((

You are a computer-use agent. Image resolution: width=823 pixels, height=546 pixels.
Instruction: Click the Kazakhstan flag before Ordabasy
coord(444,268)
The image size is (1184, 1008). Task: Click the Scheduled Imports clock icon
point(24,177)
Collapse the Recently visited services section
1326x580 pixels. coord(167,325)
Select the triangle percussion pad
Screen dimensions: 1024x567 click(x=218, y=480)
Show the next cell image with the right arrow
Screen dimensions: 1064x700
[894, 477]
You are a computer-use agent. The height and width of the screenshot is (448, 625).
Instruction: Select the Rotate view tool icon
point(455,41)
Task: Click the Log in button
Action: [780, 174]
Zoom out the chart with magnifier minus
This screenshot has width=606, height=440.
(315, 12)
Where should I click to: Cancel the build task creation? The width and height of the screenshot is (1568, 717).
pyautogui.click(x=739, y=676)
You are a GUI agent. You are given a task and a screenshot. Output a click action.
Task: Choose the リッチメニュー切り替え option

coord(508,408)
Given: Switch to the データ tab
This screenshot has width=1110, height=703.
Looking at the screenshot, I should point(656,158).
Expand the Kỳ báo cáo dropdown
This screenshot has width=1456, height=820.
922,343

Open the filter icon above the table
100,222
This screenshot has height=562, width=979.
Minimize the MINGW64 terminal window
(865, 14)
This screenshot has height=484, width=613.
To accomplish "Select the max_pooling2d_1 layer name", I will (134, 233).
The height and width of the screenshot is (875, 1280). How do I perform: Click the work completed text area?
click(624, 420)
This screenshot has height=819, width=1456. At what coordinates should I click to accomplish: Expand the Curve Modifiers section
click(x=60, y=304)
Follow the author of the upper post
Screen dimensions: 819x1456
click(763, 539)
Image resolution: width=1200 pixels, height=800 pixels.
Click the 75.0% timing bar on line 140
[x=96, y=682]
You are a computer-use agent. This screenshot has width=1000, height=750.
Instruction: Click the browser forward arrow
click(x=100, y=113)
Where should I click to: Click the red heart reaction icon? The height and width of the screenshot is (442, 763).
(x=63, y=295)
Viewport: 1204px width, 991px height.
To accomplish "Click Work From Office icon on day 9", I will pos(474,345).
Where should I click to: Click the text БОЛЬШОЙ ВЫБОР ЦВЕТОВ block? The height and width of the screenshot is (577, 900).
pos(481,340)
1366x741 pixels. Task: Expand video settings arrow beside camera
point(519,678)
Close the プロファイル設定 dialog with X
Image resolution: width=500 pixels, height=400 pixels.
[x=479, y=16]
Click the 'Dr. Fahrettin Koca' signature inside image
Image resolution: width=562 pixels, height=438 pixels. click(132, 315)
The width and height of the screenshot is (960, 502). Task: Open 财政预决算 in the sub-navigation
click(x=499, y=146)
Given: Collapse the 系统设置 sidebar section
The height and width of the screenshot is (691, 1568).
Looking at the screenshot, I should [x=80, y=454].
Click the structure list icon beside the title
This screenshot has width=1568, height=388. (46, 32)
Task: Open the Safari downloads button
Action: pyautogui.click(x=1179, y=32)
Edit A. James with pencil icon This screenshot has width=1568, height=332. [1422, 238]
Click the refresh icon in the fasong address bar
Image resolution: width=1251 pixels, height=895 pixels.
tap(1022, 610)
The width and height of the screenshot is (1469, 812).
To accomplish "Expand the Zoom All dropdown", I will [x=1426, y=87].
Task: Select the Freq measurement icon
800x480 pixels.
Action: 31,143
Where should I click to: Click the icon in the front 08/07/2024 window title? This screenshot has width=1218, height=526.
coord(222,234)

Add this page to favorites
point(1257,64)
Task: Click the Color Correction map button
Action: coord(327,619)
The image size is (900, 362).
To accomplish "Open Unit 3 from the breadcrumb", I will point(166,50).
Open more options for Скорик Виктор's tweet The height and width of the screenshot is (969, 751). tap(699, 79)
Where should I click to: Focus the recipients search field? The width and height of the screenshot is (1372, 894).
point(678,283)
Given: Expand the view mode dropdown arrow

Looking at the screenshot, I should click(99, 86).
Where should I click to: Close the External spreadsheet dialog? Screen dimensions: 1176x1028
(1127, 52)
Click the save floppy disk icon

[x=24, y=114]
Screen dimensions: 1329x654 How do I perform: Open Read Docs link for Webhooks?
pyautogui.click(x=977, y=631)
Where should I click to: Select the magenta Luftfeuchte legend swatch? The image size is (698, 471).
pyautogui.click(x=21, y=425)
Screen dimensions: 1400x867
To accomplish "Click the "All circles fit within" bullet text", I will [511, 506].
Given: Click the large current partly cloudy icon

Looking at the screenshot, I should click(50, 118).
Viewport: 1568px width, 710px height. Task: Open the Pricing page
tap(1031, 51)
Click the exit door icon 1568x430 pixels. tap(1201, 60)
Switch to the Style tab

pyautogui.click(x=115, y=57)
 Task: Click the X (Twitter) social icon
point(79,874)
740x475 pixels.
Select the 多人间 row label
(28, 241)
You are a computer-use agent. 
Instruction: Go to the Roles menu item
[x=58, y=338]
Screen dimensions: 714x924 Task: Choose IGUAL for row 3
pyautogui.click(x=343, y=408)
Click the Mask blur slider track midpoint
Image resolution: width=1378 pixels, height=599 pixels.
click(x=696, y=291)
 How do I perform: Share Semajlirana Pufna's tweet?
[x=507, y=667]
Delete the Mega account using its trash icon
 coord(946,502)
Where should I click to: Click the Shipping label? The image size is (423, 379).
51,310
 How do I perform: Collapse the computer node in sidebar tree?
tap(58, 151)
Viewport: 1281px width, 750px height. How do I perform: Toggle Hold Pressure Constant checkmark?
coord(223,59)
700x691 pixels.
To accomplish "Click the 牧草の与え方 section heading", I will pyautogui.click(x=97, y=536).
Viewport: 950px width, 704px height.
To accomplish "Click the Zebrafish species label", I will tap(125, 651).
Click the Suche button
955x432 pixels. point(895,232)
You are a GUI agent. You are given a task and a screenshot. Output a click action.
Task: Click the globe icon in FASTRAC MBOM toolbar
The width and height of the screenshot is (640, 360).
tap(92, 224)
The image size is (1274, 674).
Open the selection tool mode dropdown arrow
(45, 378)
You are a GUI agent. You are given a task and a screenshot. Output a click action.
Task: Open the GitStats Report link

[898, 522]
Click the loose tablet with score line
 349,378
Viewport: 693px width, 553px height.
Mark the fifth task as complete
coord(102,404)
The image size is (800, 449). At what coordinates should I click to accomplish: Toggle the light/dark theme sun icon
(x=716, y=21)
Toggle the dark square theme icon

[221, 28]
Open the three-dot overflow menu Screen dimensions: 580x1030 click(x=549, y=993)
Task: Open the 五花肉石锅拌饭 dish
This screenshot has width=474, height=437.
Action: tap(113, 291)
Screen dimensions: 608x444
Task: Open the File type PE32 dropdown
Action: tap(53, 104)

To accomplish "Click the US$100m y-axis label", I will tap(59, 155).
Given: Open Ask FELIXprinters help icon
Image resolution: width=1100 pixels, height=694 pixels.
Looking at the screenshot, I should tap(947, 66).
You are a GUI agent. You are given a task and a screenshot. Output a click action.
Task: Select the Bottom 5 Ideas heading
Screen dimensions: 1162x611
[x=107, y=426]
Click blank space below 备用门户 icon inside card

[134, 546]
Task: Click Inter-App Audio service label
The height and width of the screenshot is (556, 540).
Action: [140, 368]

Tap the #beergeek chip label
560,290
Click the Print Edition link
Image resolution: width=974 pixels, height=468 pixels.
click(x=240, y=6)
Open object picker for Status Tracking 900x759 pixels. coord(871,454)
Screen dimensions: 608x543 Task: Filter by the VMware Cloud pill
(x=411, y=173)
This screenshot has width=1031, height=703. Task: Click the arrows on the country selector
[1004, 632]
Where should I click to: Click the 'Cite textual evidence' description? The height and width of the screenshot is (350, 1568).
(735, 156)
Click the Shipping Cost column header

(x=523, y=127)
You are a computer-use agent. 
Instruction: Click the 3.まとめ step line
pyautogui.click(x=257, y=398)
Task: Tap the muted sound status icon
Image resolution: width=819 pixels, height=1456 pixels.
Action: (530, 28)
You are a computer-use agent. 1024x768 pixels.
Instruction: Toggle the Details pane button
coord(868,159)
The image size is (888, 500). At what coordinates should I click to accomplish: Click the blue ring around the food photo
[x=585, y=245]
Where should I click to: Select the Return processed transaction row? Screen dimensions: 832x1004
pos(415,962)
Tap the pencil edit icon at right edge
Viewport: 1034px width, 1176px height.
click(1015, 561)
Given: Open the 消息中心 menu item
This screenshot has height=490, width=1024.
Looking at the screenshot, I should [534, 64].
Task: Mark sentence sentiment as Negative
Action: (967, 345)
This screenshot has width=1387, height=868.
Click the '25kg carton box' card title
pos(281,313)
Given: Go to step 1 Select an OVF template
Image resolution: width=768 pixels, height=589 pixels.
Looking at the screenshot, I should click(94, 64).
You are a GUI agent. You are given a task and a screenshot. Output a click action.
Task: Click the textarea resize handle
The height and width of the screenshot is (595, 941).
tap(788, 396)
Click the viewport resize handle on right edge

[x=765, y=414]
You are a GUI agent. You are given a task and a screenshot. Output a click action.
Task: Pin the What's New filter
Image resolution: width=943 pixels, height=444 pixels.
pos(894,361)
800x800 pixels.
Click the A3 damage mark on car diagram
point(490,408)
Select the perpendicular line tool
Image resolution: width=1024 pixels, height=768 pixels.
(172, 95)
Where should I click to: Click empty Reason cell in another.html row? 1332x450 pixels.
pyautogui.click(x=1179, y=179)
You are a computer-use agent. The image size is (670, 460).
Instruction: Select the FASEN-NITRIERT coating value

))

[HOW TO COMPLETE THIS TASK]
Repeat exactly the lines of the material above, taking the first line, the line with "You are a computer-use agent. The height", and every line between them.

[RESULT OF THE EXERCISE]
You are a computer-use agent. Image resolution: width=823 pixels, height=546 pixels.
Instruction: Click the Kazakhstan flag before Ordabasy
coord(444,268)
The image size is (1184, 1008). Task: Click the Scheduled Imports clock icon
point(24,177)
Collapse the Recently visited services section
1326x580 pixels. coord(167,325)
Select the triangle percussion pad
Screen dimensions: 1024x567 click(x=218, y=480)
Show the next cell image with the right arrow
Screen dimensions: 1064x700
[894, 477]
You are a computer-use agent. The height and width of the screenshot is (448, 625).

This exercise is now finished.